Escuché la descripción pausada, casi cuidadosa, de la imagen brutal de la muerte que vio en el
sótano de la ESMA: el cuerpo acribillado de Rodolfo, con el pecho cortado por una diagonal de
impactos, tirado en el cemento frío. Martín lo reconoció y se estremeció. Había visto otros
muertos por las balas, pero nunca un cuerpo al que le hubieran disparado con tanto odio,
quizá porque querían agarrarlo con vida y Rodolfo se resistió para impedirlo. ¿Y qué hicieron
con él?, pregunté. No sabía; suponía que quizá lo hubiesen quemado, porque difícilmente
preparaban un vuelo para tirar sólo un cuerpo al río. En estos casos, en la ESMA solían
desaparecerlos con lo que ellos llamaban un “asadito”.

–¿Y con todos los escritos de Rodolfo que estaban en la casa de San Vicente?

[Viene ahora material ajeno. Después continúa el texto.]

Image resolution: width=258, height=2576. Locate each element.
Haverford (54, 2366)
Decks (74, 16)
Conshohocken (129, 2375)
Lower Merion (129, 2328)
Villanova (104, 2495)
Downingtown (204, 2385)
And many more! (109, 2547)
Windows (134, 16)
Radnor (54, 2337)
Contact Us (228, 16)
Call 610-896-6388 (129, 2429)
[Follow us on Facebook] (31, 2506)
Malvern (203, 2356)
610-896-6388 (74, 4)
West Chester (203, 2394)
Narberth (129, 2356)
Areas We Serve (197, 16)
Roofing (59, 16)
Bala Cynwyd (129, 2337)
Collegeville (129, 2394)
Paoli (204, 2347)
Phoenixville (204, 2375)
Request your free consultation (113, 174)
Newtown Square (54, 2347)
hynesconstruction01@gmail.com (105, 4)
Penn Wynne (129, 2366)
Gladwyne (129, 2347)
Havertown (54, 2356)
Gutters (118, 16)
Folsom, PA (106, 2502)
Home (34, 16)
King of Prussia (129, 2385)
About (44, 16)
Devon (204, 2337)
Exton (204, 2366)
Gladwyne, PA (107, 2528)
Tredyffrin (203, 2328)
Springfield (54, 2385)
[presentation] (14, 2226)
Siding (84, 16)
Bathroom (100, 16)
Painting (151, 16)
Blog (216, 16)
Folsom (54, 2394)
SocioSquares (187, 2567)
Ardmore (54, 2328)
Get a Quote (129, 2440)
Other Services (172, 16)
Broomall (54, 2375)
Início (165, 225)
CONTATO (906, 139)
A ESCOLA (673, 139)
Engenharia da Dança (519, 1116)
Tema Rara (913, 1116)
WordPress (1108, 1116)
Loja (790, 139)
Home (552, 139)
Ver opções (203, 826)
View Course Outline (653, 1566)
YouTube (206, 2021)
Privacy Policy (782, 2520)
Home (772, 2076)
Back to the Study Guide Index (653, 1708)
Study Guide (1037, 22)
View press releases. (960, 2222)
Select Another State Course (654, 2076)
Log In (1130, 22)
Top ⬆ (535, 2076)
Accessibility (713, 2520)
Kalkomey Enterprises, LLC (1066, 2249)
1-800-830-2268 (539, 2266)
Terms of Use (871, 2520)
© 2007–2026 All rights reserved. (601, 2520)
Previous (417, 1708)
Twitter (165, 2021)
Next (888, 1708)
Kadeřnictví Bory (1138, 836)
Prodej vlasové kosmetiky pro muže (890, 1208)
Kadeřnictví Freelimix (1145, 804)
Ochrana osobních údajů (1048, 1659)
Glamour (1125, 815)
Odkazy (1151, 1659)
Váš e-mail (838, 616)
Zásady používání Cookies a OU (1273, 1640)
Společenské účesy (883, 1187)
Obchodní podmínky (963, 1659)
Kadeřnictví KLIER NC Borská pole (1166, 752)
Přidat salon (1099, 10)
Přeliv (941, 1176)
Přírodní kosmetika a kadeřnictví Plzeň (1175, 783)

–Llevaron todo a la ESMA. Allí pude leer los documentos críticos sobre la política de
Montoneros que escribió como aportes internos de la organización.

Sentí que después de casi cinco años desde su desaparición, aquella imagen de Rodolfo
tecleando de noche o de día, escribiendo las historias, corrigiendo los textos que sólo yo había
leído, porque eran los escritos inéditos que había ido acumulando en los años de
clandestinidad, esa imagen tan nítida en mi memoria comenzaba otra vez a corporizarse. No
habían destruido esos papeles. Con ansiedad, intenté que Martín recordara qué otros textos
había leído. Estaba la carpeta con sus memorias, los borradores de los cuentos El 27, El Aviador
y la bomba, Ñancahuazú. Veía el esfuerzo en su cara y su mirada pedía disculpas.

–¿Y el cuento terminado, pasado en limpio, Juan se iba por el río? Empezaba así: “Juan Antonio
lo llamó su madre. Duda era su apellido. Su mejor amigo, Ansina, y su mujer, Teresa.” Es su
último cuento, el que escribió desglosando el material de la novela que ya había decidido no
escribir. Es la historia del argentino derrotado del siglo XIX; del último argentino antes de la
grandes inmigraciones. Del hombre del pueblo que había sido llevado de guerra en guerra, de
tropa en tropa; que sobrevive a su tiempo y ya viejo, recorre la memoria de su vida y de la
época en que vivió. Que luchó junto con su amigo el negro Ansina en batallas que no eran las
suyas, como la noche antes de Cepeda, cuando los hicieron formarse para escuchar la arenga
del general Mitre, quien los exhortó a combatir por la Patria y entonces el negro lo mira a Juan
y le dice: “En la patria de ellos, yo me cago”.

Martín se sonrió y dijo: Yo leí ese cuento; lo leí allí en la ESMA.


Una alegría extraña, una excitación indecible me sacudió. Había empezado a contarle el cuento
y Martín me interrumpió para continuar el relato. No era la única depositaria de esa memoria.
Había otro lector y con ese lector recordamos escenas del cuento: Juan mirando pasar la
cureña con el féretro de San Martín cuando sus restos fueron repatriados, entre batallones de
antiguas tropas; Juan sentado en un banquito a la orilla del río, entre el recuerdo de su pasado
y el deseo de poder llegar alguna vez al otro lado del Plata, donde en la lejanía había podido
ver en días claros las casitas blancas de la colonia; la gran bajante del Río de la Plata, la
mortandad de los peces, y el final, Juan montado en su caballo, cruzando el lecho seco hacia
ese horizonte que se esfumaba...

Le conté a Martín que cuando Rodolfo me leyó el último párrafo le había preguntado si Juan
llegaba al otro lado del río. “No sabemos” dijo. Hasta allí acompañó a su personaje; no quiso
definir su destino. Por eso Juan no “se fue”; el verbo no cerraba la acción, Juan “se iba”. En esa
la larga noche, supe que el final abierto del cuento también había sido para mí una metáfora
de esos meses del ’77 en que creí que Rodolfo podía estar vivo; una esperanza, el deseo de
ganarle a la muerte, al destino; una esperanza a su vez aterradora por la tortura sin límite en el
tiempo con que vejaban a los prisioneros para quebrarles “la dignidad que ustedes mismos
han perdido”, como acusó Rodolfo a la junta militar.

Afuera amanecía sobre Madrid, la ciudad donde dos sobrevivientes, uno de la ESMA y otro en
el exilio, estuvimos hilvanando una memoria que pudo haberse perdido. Ya era de día cuando
los dos únicos lectores de Juan se iba por el río nos despedimos con un abrazo.

¿Los dos únicos lectores?

* Mujer y compañera de Rodolfo Walsh.